The report regarding the new incident came from D3Labs, an Italian cybersecurity firm that recently discovered a new dark web carding site run by online criminals. The site is known as AllWorld[.]cards, and it was launched only a few months ago, in early May 2021.
A few weeks later, in early June, the promotion of the new carding site kicked off, as reported by another cybersecurity company, Cyble. As for D3Labs’ report, it indicates that hackers are publishing credit card data in order to attract other cybercriminals. This functions as an invitation to come and buy more stolen information. Of course, if one million stolen credit cards is only an invitation, then the actual amount of stolen content available for purchase must be massive in size.
Details about the stolen cards
The platform has grown massive in size already, and recent reports show that it has over 2.5 million stolen credit cards. The cards can be bought at a price between $0.30 and $14.40 per piece. According to what is known, more than 1.1 million available cards have been stolen from US users. Most of the cards, however, were stolen between 2018 and 2019, meaning that it is very difficult to determine how many of them may still be active.
The threat actor claims that 27% still work, while Cyble seems confident that that percentage is even lower — around 20%. D3Labs’ assessment is that 50% of the cards have not been compromised, so the situation might be better than originally believed. Even so, this is a massive undertaking that is going to affect hundreds of thousands of people from all over the world.
The stolen cards can expose a lot of sensitive data, such as credit card numbers, expiration dates, CVV numbers, personal information such as names, email addresses, phone numbers, and even countries, states, cities, addresses, and even zip codes. All of this info can be used against people by online criminals, and it is likely that it is already happening on a major scale.
Most of the cards have, of course, been issued by Visa (nearly 49%) and Mastercard (almost 48%), but a portion was issued by other providers, including Rupay (~2%), Amex (~1%) and Discover (~1%). Furthermore, more than 76% of the published cards were not actually credit, but debit cards. But, almost all of the stolen credit cards (98.09%) had a real BIN, that was or still is associated with the issuer.
Cyble’s report also revealed that the cards come from a variety of banks, including Banco Santander, JPMorgan Chase, the State Bank of India, BBVA Bancomer S.A., and the Commonwealth Bank of Australia.

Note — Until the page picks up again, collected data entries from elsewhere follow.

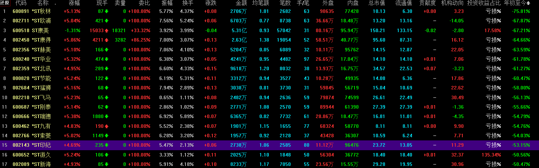
Task: Sort by the 机构动向 column header
Action: pos(452,3)
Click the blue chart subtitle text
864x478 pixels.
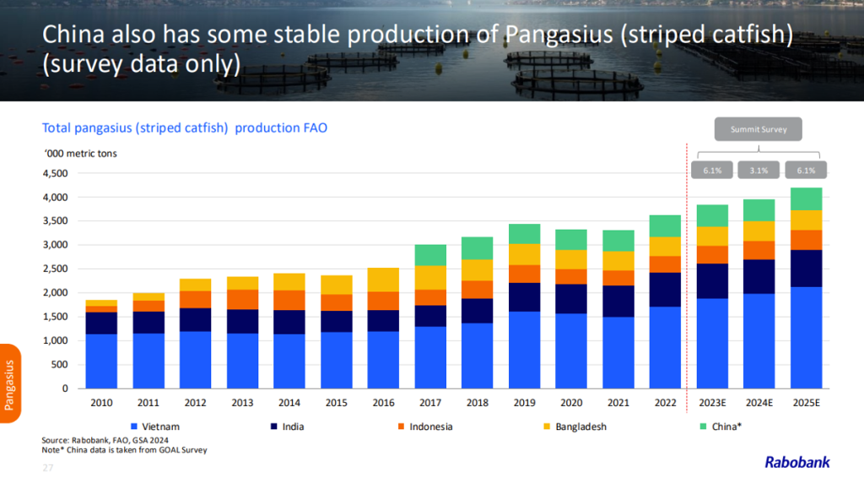click(185, 128)
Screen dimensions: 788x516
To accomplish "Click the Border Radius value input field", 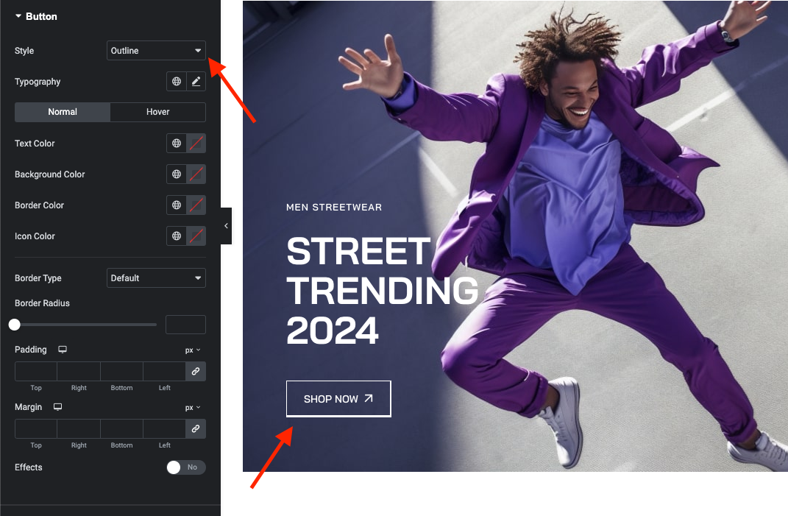I will pyautogui.click(x=185, y=325).
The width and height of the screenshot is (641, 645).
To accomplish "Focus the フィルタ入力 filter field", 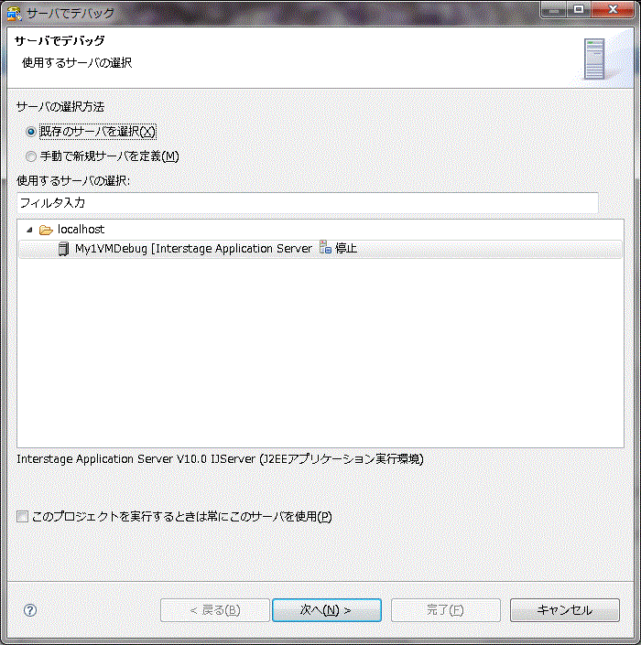I will 308,203.
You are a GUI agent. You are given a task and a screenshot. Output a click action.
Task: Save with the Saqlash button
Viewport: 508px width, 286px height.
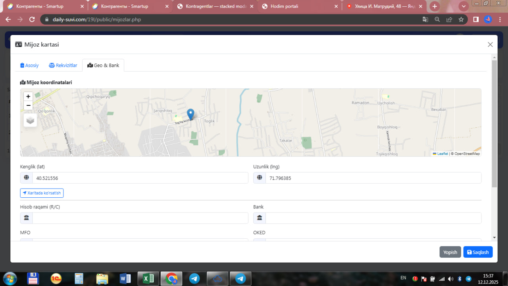[478, 252]
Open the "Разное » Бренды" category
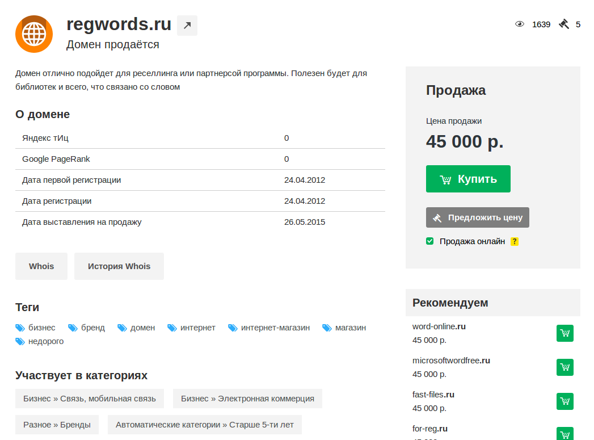 (57, 425)
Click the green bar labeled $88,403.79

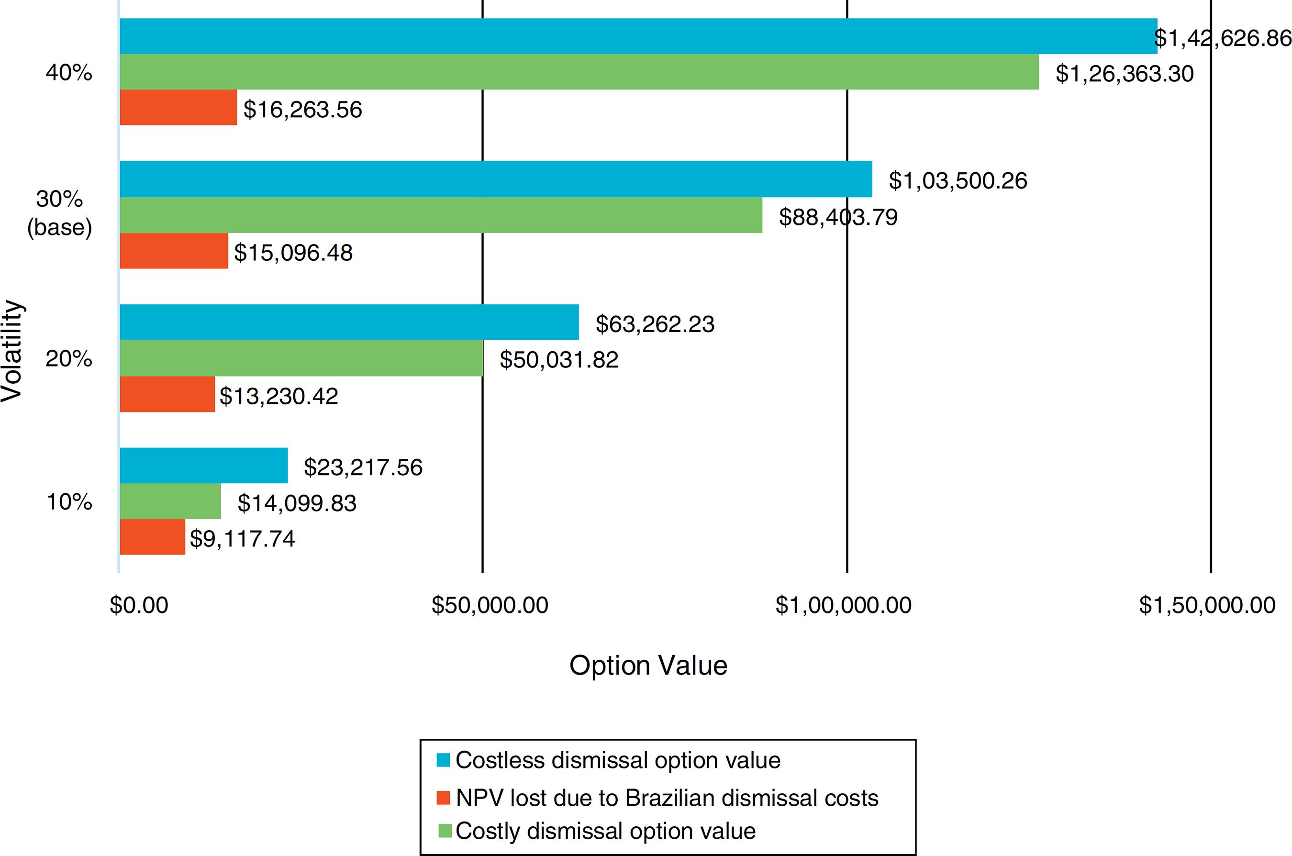click(440, 215)
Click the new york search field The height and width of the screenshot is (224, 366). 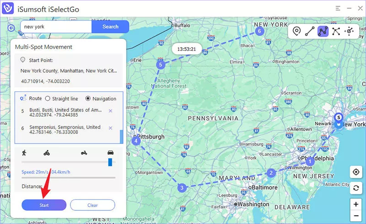(56, 27)
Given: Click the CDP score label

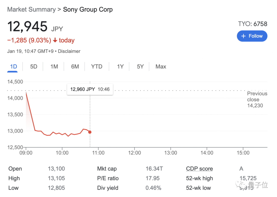Looking at the screenshot, I should (x=199, y=169).
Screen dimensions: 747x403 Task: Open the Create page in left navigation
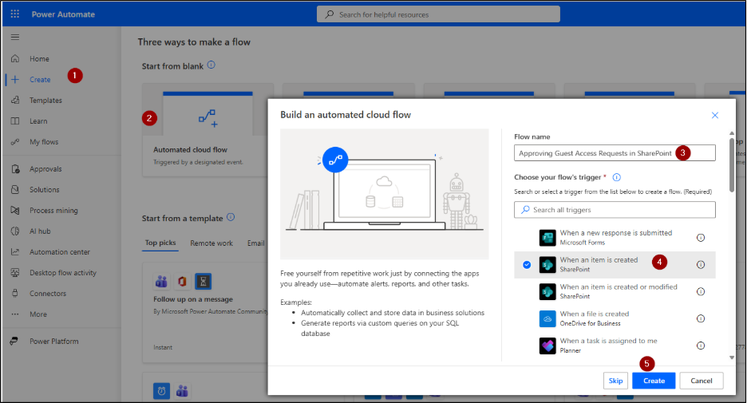tap(39, 80)
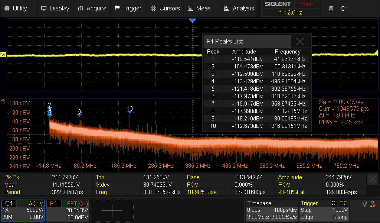Screen dimensions: 380x223
Task: Click the Meas ruler icon
Action: pyautogui.click(x=190, y=8)
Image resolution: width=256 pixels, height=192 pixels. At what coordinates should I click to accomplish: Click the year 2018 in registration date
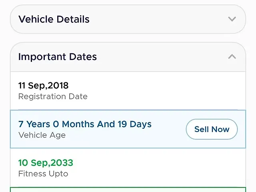tap(58, 86)
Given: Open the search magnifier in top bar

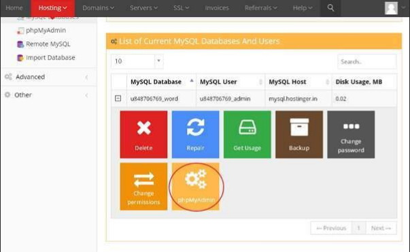Looking at the screenshot, I should (x=330, y=8).
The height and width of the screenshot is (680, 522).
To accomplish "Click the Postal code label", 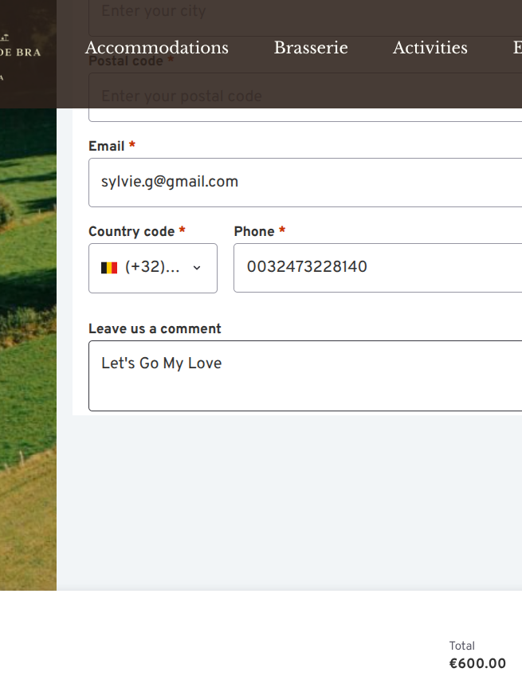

The highest number of victims is from India — around 20% — while the others are from Mexico and US (both 9%), Australia (8%), Brazil and South Africa (both 7%), followed by the UK (4%), and more.
How did the hackers get the card data?
Uriel Maimon, PerimeterX’s senior director of emerging technologies, warned that this is an extremely dangerous issue that can and likely will impact consumers in a very serious way. Hackers are likely using bots to test the stolen cards’ details on various merchant sites, and those that prove to be valid and operational get the funds retrieved from any associated account, or they engage in purchasing gift cards in order to convert them into valuable goods, most commonly computers, phones, and TVs.
After that, the products are sold via anonymity-friendly eCommerce websites, allowing criminals to make a profit. This makes it more important than ever for the affected banks’ users to keep a close eye on their records and check their bank statements. It is imperative to immediately report any unknown transactions and help the authorities uncover any suspicious activity.